Unfortunately, the heat did make it less enticing to properly appreciate all of the hiking trails.
However, the few we managed to explore offered an abundance of beautiful surprises around every bend.
Just as our sweat became unbearable, we made it to the Kalberer Family Emergent Tower– a 120-foot-tall structure housed in the oak-maple forest.
Visitors reach the tower’s 12-story peak by ascending the 202 stairs that wind through six resting platforms.
Although the structure provided a sense of shelter and shade, the sunlight peaking through the trees was a constant reminder to take our eyes off of the stairs ahead and instead look out at the birds and butterflies that fluttered through the endless expanse of green.
The higher you climb, the narrower the staircase becomes. The final slim metal stairs made the trek rather unnerving…
…until we reached the top.
As we paced around the upper platform and took in the 360 degree view of the seemingly never-ending forest, we couldn’t help but pause and gaze in speechless awe because we were comfortably standing above the treetops. Even the intense sunlight couldn’t keep us from pausing to take in the views– it made us savor the cooling breeze that otherwise would have only drawn us to notice the consistent sway of the tower. Again, I was more than thankful for the railings!

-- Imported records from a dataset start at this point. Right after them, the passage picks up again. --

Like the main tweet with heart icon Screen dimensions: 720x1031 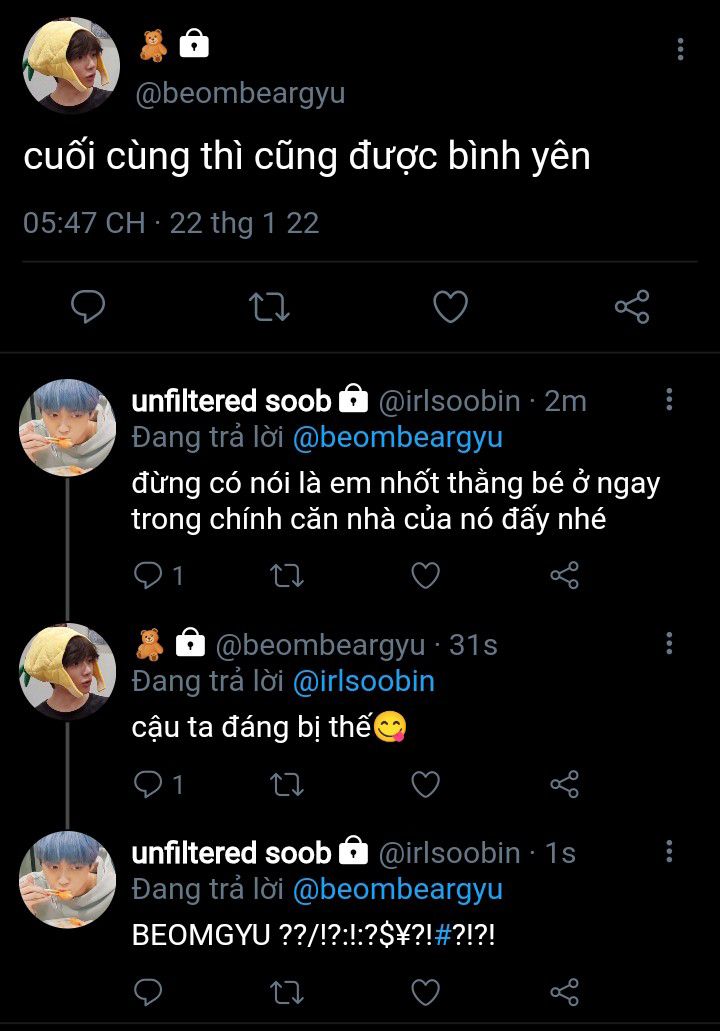pyautogui.click(x=450, y=306)
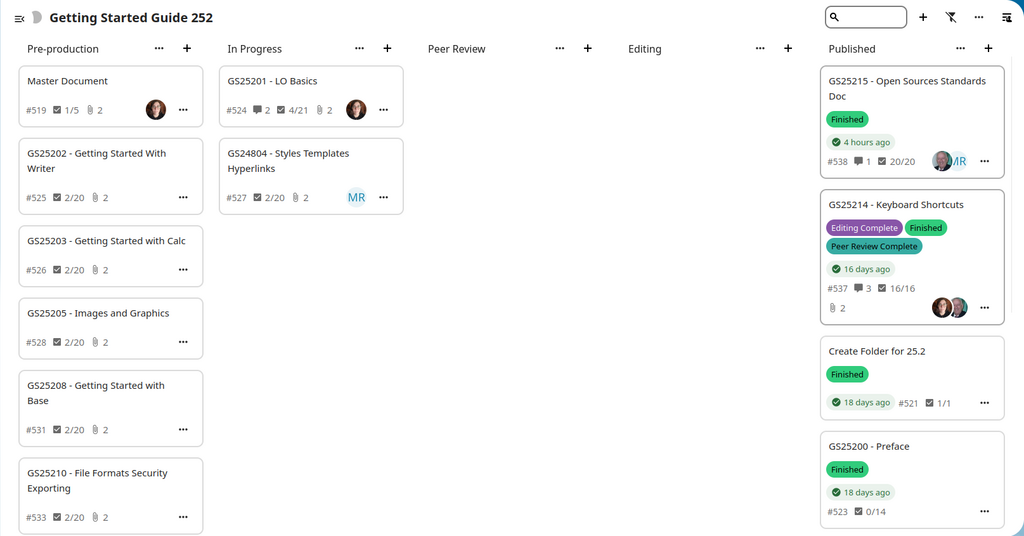Image resolution: width=1024 pixels, height=536 pixels.
Task: Open the three-dot menu on the Master Document card
Action: pyautogui.click(x=183, y=110)
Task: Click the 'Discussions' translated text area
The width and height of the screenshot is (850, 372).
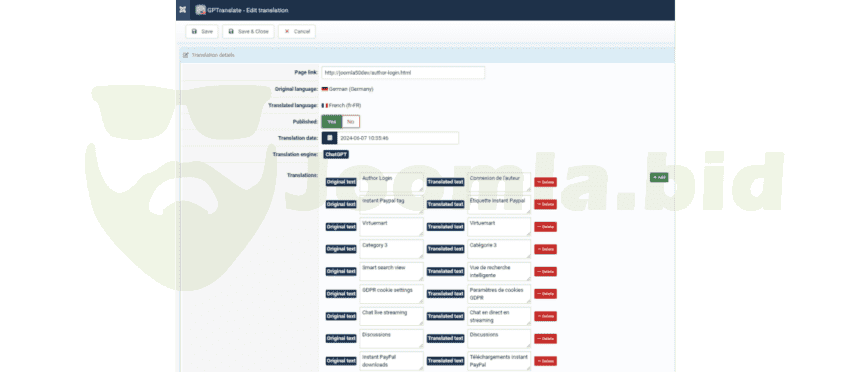Action: click(499, 338)
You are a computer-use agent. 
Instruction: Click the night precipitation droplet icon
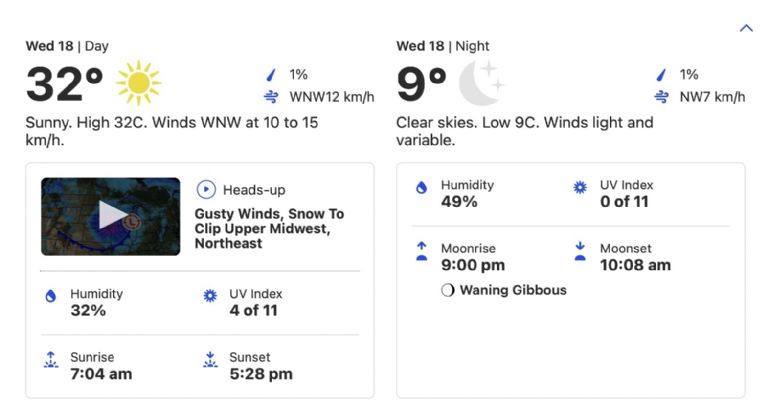[x=660, y=75]
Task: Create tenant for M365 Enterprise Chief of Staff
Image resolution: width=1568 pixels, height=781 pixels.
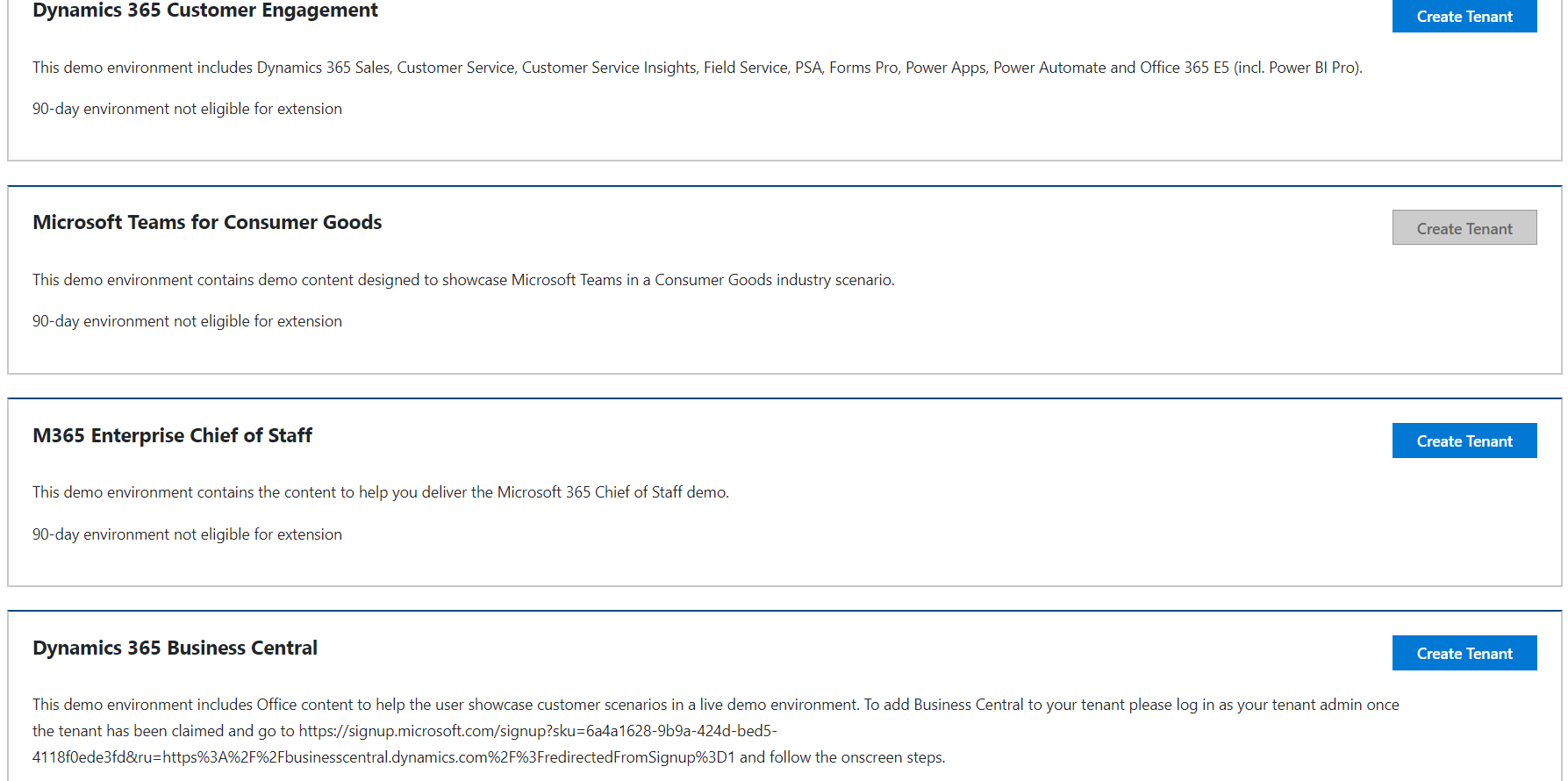Action: click(x=1464, y=441)
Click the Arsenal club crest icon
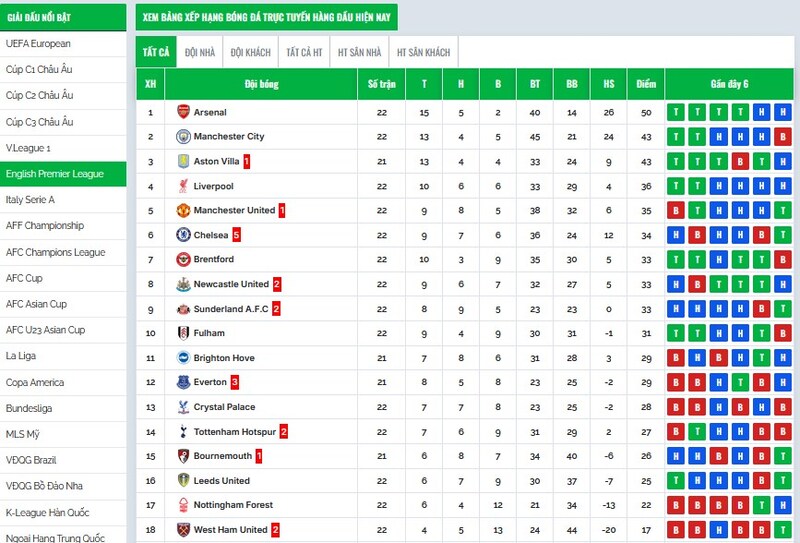Image resolution: width=800 pixels, height=543 pixels. pos(183,112)
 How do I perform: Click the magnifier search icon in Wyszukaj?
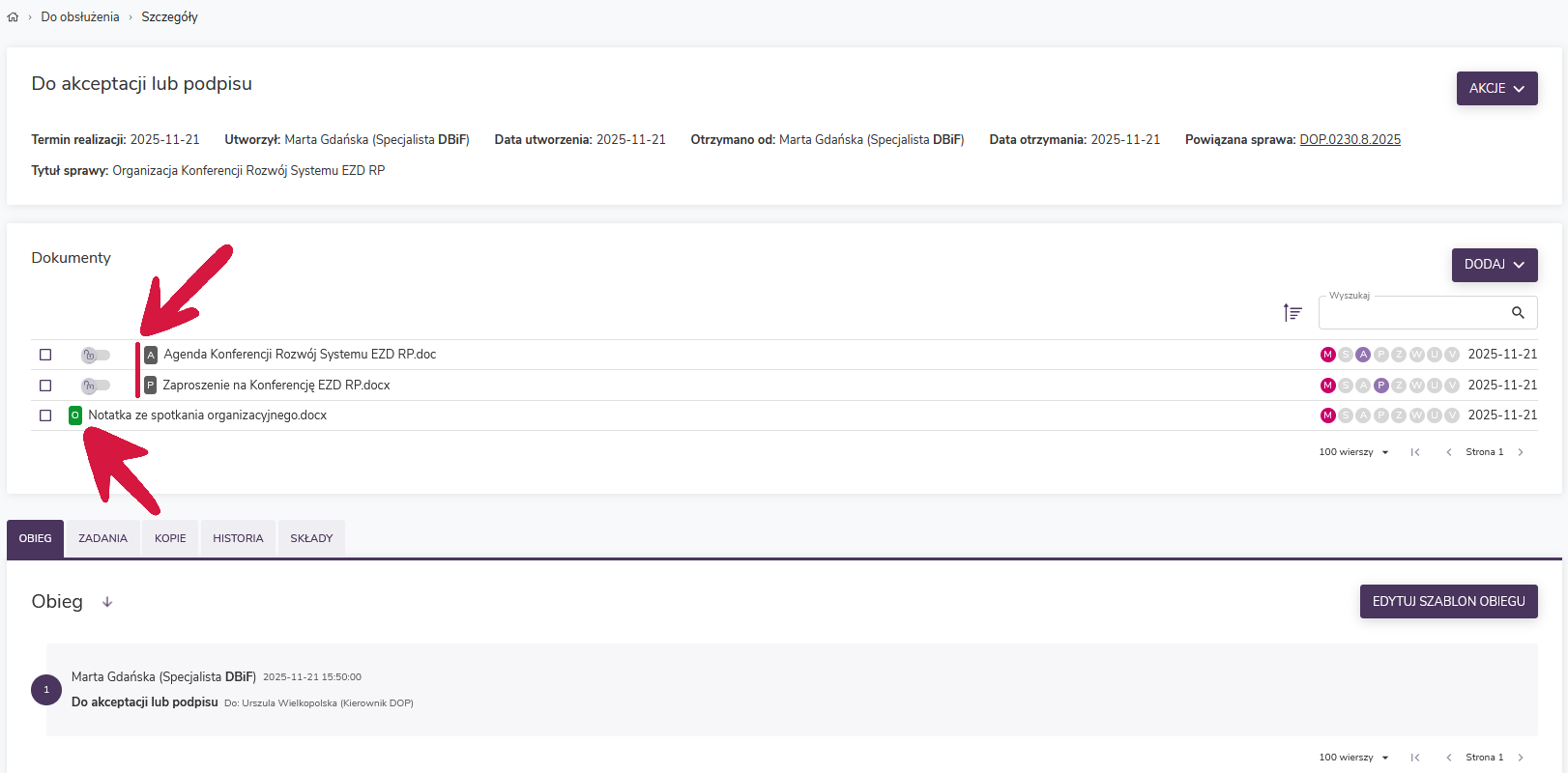tap(1518, 313)
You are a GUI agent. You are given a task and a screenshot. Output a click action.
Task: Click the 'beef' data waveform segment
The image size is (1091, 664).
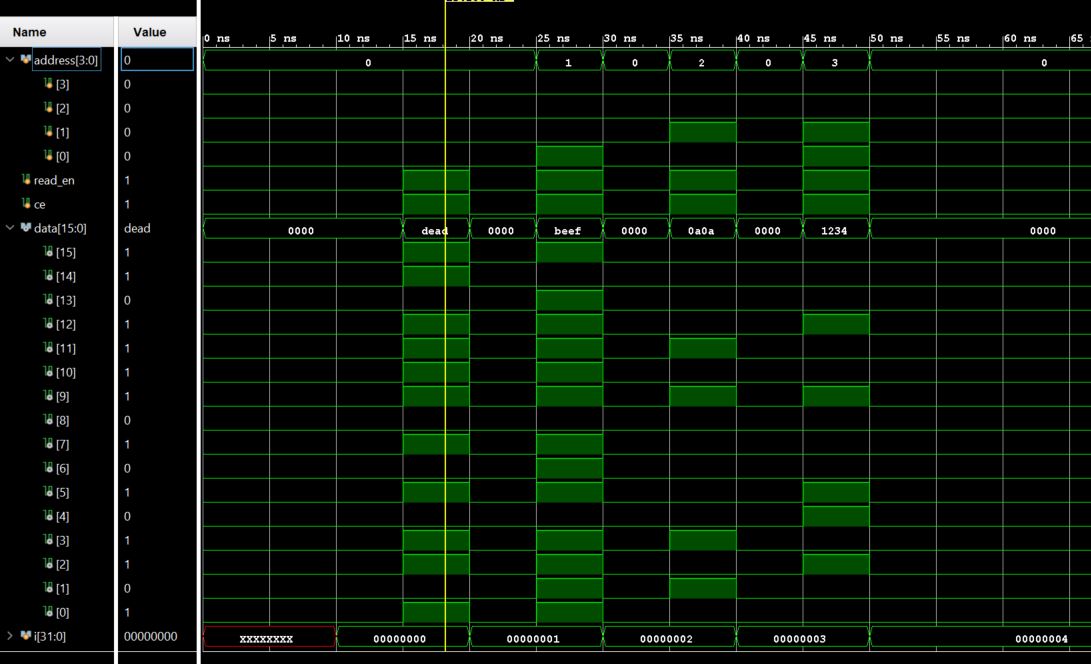point(568,230)
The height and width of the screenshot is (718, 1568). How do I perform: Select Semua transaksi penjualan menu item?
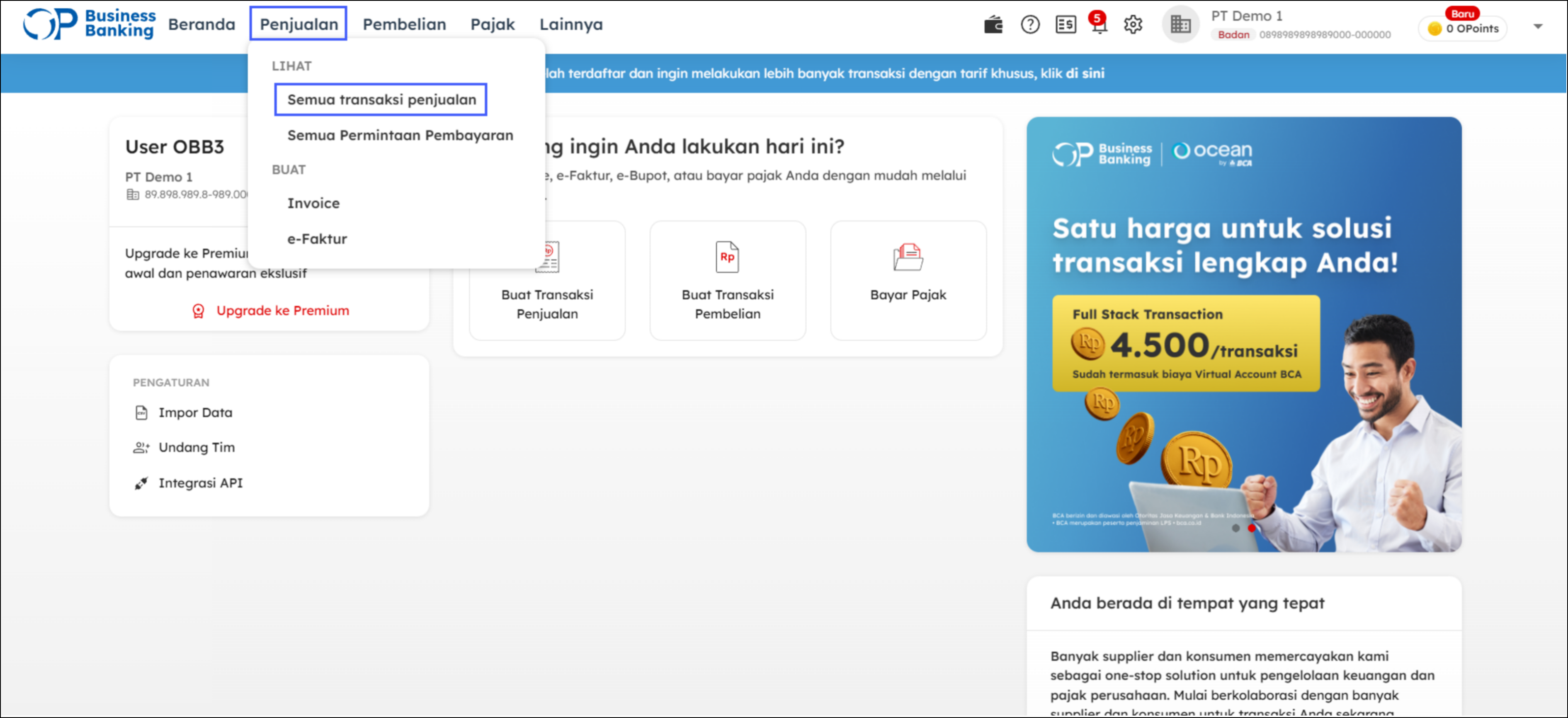(381, 100)
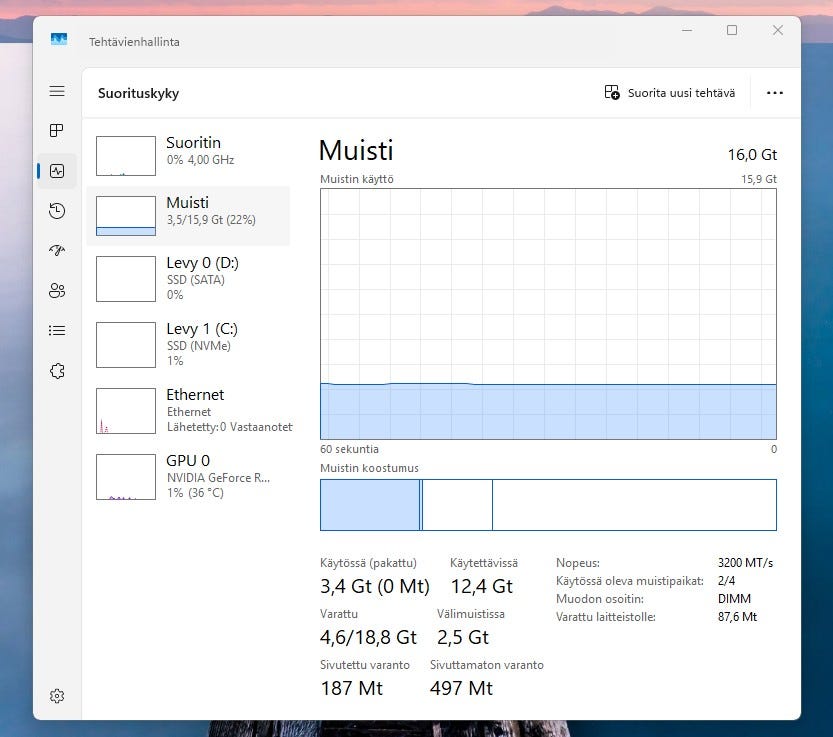This screenshot has width=833, height=737.
Task: Select Levy 1 (C:) NVMe disk entry
Action: [188, 343]
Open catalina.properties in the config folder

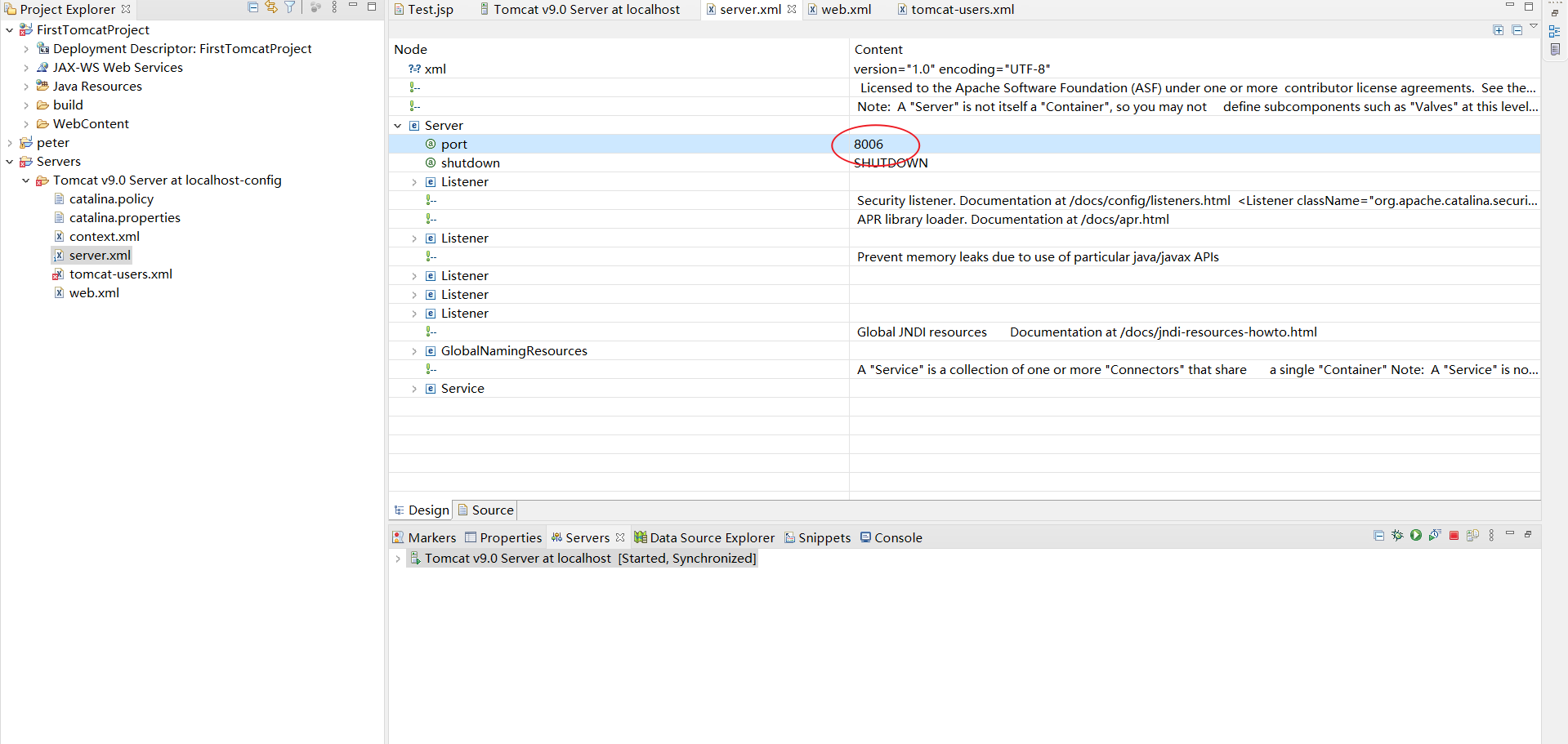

It was almost unfathomable that we could be standing atop the miles of vegetation that would otherwise be overlooked– or underlooked— simply because of the extraordinary height of the trees.
Although we avoided the crowds by visiting on a 95-degree day, I must admit that these outdoor attractions might be more enjoyable on slightly cooler days. We decided that we would have to return some day in the fall to experience a more colorful version of the already breathtaking views. Another great excuse for an adventure? Yes, trees! Err– please!